Show each line of the data below in which "agent" occurs.
---
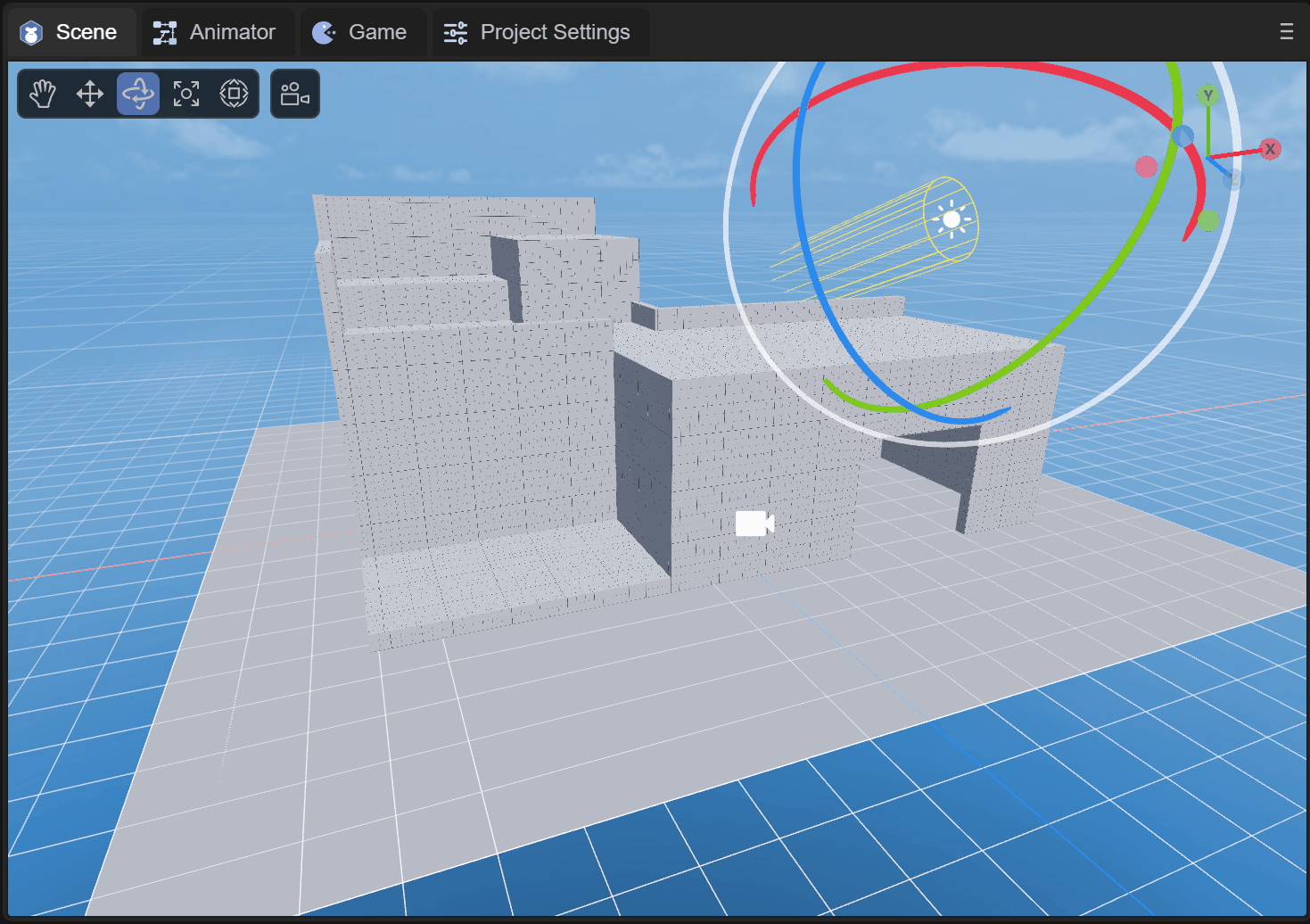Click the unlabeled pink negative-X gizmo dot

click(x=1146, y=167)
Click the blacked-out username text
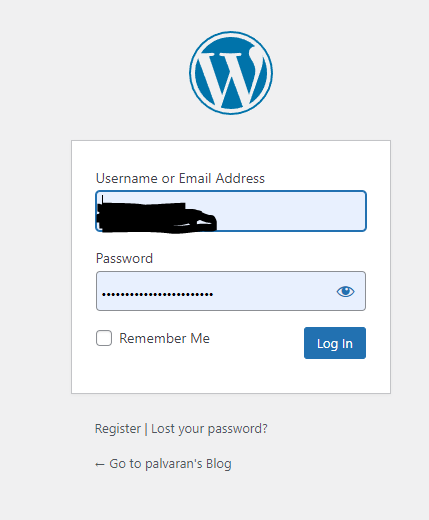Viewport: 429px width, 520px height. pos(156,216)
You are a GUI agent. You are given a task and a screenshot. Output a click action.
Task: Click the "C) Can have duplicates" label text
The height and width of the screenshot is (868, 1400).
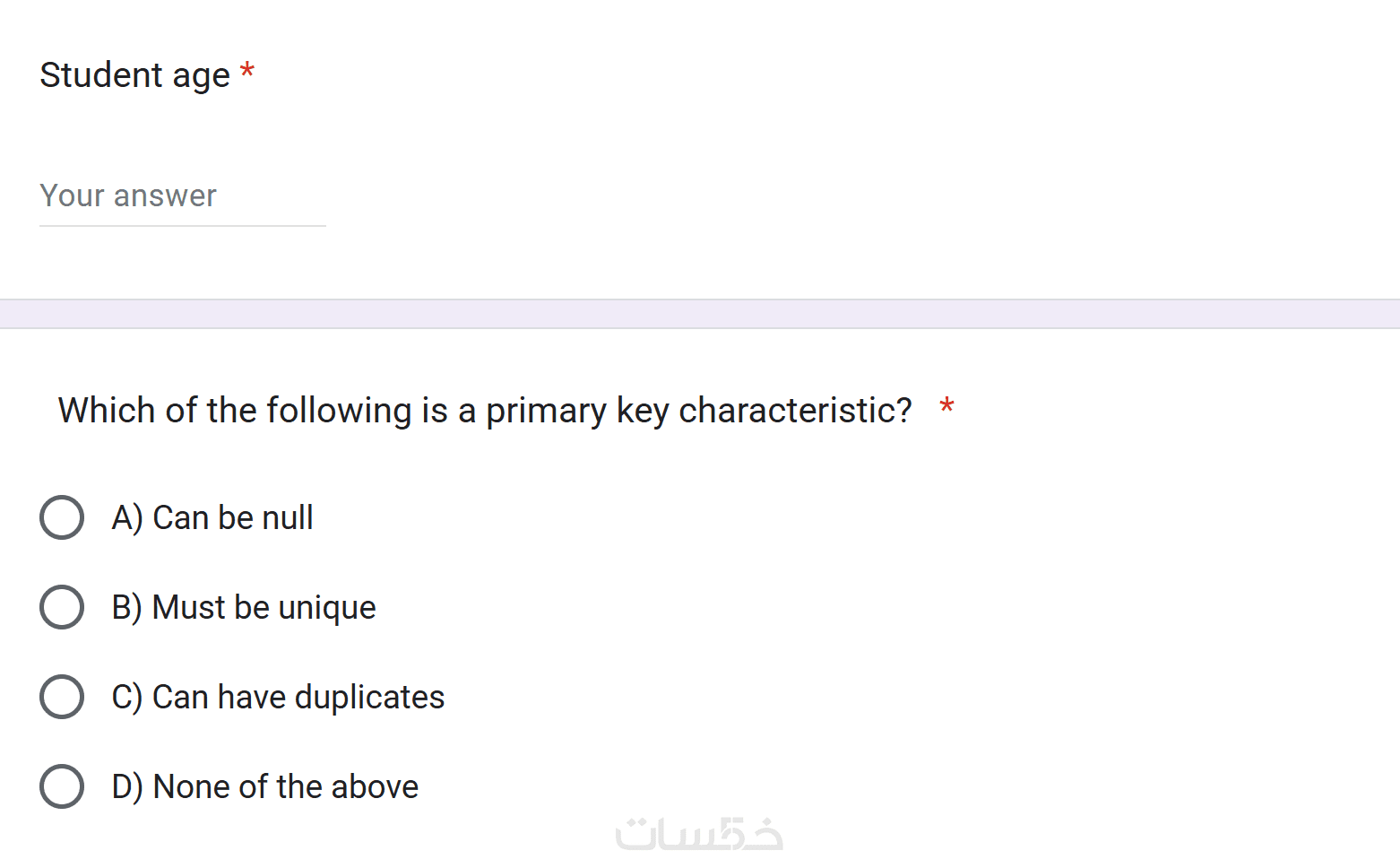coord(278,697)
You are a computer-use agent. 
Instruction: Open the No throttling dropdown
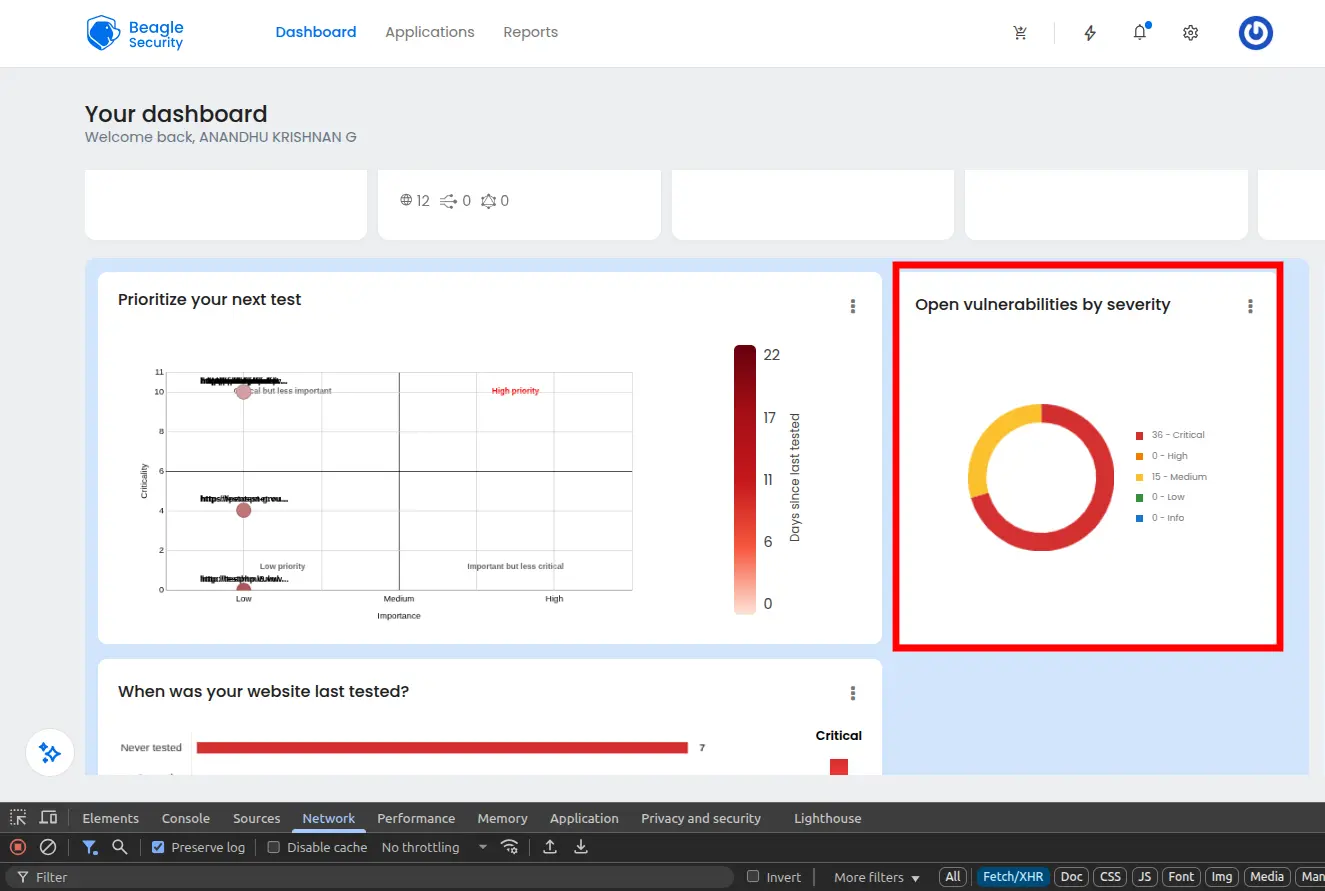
---
**Solved problem**.
You are a GUI agent. You are given a task and a screenshot. Output a click action.
You are a computer-use agent. 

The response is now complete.